■ **Assigned task**:
Will you quote precisely the lines that run from the top of the material below to the line containing "Task: Click the Configuration gear icon", both ends included?

——————————

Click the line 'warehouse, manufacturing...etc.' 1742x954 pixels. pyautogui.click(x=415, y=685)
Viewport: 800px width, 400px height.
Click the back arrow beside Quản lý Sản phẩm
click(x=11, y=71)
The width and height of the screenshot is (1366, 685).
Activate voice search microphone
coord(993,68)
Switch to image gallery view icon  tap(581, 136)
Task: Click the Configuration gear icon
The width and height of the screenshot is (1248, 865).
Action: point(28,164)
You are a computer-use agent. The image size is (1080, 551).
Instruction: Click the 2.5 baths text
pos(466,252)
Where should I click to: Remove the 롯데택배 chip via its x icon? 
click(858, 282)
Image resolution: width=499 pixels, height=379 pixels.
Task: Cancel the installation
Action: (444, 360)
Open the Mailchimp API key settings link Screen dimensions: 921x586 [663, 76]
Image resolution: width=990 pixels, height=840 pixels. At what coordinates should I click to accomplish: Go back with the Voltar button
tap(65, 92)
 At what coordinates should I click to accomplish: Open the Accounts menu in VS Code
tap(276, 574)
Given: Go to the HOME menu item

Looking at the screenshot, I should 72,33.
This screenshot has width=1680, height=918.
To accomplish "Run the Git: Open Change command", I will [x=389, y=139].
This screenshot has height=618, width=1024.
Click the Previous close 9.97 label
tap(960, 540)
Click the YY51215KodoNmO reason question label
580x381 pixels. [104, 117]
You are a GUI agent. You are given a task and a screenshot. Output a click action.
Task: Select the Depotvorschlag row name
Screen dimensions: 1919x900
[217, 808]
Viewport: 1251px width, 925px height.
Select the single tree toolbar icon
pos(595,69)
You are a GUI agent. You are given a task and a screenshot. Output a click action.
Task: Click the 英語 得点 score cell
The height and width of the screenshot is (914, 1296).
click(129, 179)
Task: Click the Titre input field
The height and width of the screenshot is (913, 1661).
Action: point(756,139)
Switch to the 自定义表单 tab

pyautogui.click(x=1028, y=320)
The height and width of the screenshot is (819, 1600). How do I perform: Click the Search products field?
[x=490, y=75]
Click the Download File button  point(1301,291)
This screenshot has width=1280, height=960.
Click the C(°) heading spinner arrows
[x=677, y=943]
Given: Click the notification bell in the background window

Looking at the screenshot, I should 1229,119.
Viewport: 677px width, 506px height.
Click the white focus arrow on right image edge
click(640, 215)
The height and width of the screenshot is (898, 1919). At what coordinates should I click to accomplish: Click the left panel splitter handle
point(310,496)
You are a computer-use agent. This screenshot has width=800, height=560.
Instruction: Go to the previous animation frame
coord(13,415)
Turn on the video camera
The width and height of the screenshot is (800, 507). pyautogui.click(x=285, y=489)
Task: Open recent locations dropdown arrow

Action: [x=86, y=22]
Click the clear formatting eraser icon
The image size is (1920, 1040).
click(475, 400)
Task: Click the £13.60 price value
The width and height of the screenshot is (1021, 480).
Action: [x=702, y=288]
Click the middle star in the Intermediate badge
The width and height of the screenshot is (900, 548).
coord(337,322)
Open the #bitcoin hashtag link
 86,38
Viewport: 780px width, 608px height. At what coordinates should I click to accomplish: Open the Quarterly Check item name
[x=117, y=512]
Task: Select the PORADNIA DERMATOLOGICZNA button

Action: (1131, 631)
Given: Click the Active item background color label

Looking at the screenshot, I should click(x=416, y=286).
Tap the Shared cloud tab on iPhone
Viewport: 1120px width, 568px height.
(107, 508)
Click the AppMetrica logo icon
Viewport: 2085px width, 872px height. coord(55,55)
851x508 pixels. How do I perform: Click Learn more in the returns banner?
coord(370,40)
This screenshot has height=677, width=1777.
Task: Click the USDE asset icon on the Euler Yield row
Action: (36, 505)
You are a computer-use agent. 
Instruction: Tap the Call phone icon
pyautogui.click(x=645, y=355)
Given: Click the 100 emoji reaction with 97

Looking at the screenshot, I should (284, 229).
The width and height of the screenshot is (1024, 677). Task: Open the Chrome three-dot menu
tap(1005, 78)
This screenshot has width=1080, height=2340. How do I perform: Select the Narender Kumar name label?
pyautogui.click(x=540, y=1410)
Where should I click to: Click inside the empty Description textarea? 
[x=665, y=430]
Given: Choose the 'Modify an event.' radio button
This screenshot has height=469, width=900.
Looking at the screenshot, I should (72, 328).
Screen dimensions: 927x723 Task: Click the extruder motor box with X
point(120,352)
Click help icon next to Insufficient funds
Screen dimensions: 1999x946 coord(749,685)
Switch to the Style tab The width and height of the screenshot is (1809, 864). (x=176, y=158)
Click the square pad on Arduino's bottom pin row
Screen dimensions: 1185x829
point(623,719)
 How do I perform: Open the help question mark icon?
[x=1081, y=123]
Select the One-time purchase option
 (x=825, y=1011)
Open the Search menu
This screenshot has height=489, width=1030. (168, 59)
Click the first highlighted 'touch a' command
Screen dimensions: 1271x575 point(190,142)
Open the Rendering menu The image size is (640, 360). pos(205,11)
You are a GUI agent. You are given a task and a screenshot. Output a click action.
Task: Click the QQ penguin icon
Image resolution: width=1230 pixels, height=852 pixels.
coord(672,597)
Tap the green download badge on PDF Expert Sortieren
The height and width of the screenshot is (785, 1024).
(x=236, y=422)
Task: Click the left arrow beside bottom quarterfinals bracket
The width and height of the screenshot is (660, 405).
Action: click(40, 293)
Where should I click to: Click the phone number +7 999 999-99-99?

——————————

■ **Answer for the task**:
Click the line 'warehouse, manufacturing...etc.' 1742x954 pixels. pyautogui.click(x=415, y=685)
Viewport: 800px width, 400px height.
Click the back arrow beside Quản lý Sản phẩm
click(x=11, y=71)
The width and height of the screenshot is (1366, 685).
Activate voice search microphone
coord(993,68)
Switch to image gallery view icon  tap(581, 136)
Task: Click the Configuration gear icon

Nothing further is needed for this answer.